Working with doctors Working for patients

Reports and Evidence

Sources of evidence

We define the minimum datasets for the evidence we collect from medical schools, postgraduate bodies, and Medical royal colleges and faculties in pursuit of our statutory regulatory functions and responsibilities. Evidence sources include:

  1. (a) reports and action plans from medical schools and postgraduate deans
  2. (b) annual specialty reports from medical royal colleges and faculties
  3. (c) data from approval of posts, programmes, trainers, curricula and assessment systems
  4. (d) reports of visits
  5. (e) updates on requirements and recommendations from prior visits
  6. (f) GMC surveys
  7. (g) intelligence from other GMC sources (e.g. our fitness to practice, revalidation, and engagement functions)
  8. (h) research projects that we conduct or commission i.e. differential attainment
  9. (i) external surveys
  10. (j) data on the outcomes of training programmes such as Annual Review of Competence Progression (ARCP) and exam results, mapped to demographic information to include information on differential attainment
  11. (k) reports from organisations to which postgraduate bodies are accountable (namely NHS England, NHS Education Scotland, Welsh Assembly Government, Department of Health, Social Services and Public Safety of Northern Ireland)
  12. (l) other audit and quality assurance bodies such as the Care Quality Commission, Healthcare Improvement Scotland, Health Inspectorate Wales, Regulation and Quality Improvement Authority, Nursing and Midwifery Council, the Quality Assurance Agency.

Reports from medical schools and postgraduate deans to the GMC

All medical schools, and postgraduate bodies are required to submit reports and updates to us according to defined structure and intervals.

Reports from both medical schools and postgraduate deans should include updates on outcomes of our visit sand enhanced monitoring cases. These reports should aim to give us assurance that the quality management processes and quality control in place locally meet our standards. Deans must be able to provide evidence to support their action plans if we request it.

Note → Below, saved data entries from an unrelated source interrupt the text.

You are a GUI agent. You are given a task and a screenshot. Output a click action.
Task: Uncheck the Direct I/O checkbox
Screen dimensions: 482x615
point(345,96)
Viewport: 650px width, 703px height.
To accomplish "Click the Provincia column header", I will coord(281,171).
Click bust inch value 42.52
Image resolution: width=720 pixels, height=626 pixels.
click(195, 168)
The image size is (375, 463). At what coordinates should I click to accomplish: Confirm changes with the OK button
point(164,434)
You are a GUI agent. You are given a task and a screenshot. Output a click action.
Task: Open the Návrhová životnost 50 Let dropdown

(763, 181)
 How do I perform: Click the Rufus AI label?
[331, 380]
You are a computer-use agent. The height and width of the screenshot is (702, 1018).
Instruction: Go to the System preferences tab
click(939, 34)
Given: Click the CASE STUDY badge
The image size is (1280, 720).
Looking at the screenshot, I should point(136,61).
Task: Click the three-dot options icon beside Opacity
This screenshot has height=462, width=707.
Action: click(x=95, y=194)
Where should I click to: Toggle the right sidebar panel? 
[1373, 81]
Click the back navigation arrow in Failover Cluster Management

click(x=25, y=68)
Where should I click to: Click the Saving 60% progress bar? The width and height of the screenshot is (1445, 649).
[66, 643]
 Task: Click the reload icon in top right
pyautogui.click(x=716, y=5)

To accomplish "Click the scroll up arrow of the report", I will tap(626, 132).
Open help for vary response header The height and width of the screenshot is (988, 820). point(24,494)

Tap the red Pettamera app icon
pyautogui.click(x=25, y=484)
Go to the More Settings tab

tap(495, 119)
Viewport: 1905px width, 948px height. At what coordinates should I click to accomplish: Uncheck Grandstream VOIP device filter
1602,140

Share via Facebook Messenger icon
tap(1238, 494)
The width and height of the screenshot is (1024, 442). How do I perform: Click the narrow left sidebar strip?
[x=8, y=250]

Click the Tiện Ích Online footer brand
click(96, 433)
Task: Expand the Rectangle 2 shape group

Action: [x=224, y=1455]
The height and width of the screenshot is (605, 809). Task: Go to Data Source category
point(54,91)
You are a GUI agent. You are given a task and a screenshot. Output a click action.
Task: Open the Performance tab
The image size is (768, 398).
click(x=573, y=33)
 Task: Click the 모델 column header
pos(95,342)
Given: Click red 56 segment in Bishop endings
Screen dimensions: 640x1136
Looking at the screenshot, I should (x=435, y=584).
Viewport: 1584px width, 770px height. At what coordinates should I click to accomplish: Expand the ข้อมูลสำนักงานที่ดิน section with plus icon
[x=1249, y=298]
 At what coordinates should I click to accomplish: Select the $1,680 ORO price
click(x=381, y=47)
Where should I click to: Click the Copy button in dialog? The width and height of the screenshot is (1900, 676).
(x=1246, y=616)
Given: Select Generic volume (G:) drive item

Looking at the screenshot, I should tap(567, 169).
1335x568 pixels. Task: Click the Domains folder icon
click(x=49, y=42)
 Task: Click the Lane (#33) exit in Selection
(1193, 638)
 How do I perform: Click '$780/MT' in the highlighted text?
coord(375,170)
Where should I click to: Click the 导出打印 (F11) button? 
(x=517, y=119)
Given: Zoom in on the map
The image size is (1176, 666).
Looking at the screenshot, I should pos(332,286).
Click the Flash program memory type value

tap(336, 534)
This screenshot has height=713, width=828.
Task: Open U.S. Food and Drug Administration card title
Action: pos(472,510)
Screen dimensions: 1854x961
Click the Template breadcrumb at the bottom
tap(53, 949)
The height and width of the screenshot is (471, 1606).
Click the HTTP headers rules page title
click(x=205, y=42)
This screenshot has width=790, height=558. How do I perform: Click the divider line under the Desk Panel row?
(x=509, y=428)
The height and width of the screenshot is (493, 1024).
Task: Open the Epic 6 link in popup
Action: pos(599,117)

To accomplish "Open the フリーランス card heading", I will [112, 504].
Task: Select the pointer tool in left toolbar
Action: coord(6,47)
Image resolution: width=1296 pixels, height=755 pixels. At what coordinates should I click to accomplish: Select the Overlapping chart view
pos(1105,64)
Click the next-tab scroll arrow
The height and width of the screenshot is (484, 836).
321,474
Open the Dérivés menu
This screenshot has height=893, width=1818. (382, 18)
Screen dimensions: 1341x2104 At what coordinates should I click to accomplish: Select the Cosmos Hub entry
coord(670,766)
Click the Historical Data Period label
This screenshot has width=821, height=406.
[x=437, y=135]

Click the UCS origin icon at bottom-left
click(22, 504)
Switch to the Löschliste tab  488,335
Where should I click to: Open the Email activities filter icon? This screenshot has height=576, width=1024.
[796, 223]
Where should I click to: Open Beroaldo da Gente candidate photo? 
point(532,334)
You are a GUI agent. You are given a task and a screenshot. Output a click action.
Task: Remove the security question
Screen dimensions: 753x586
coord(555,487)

The reports should confirm that all medical schools and postgraduate bodies take prompt and effective action (where appropriate) in response to all quality activity. Through their quality management responsibilities, medical schools and postgraduate bodies should be aware of the issues affecting medical education and training for their students and doctors in postgraduate training and ensure that their actions ensure safe training and are proportionate, measured and evaluated.

Postgraduate bodies need to work with medical schools and the Royal Colleges and Faculties to share appropriate information and promote high standards of professional education and training.

Wherever possible, we aim to coordinate efforts for data collection with other partner organisations.

Annual specialty reports

We receive systematic information from royal colleges and faculties in the form of annual specialty reports (ASRs). These reports provide an essential specialty perspective and a national overview.

A pro forma is provided to assist medical royal colleges and faculties to structure their reports.
The reports should focus on analysis of information related to:

  • national postgraduate examinations
  • college or faculty input into local quality management systems
  • analysis of programme specific questions from GMC surveys or other surveys
  • other data collected and used by the college/faculty for the purposes of quality management
  • development of curricula and assessment systems
  • monitoring of the progress of doctors in training through to recommendation of CCT or equivalent.

The report should identify what the college or faculty consider to be good practice, concerns, and trends attributed to the postgraduate bodies, LEP, and specialty programme.

Royal colleges and faculties need to work with postgraduate bodies to share appropriate information and promote quality improvement.

Surveys

Our national training surveys reveal perceptions of training from both trainer and doctor in training by country, postgraduate bodies, local education provider, training level, and graduating medical school. The findings of the surveys may require action by postgraduate bodies, which we will monitor through reporting, results of future surveys, and other QA activity such as enhanced monitoring.

The national survey of doctors in training is a well-established, trusted and effective screening tool for identifying where there may be issues to address in the training environment. It is the only source of evidence that includes the views of the entire body of doctors in training, and allows comparison at a UK-wide level. However survey results come with a number of caveats:

  1. (a) The survey is a point-in-time snapshot of respondent’s perceptions. While the survey is designed to allow us to make inferences about the quality of a training post, these may be time-bound
  2. (b) Survey outcomes are the results of respondent’s perceptions only
  3. (c) Medical education and training differs significantly between specialties. The survey is necessarily generic and represents a broad approach to screening.

We recommend that postgraduate bodies should consider a range of evidence and not rely solely on survey results.

We also conduct a survey of educational and clinical supervisors in the UK, including those who train medical students, foundation doctors and doctors in specialty training. The national survey of trainers aims to collect evidence on whether trainers are able to undertake their duties as trainers effectively, how these duties are formally recognised in job plans and training, and how supported trainers feel in their role. Trainers are considered to be experienced practitioners who are involved in training and supervision in the workplace.

Survey reports are shared through data packs with postgraduate bodies, royal colleges and faculties; outcomes of the surveys are published and available online. Although we aim to promote longitudinal analysis of survey results, we may make changes from time to time.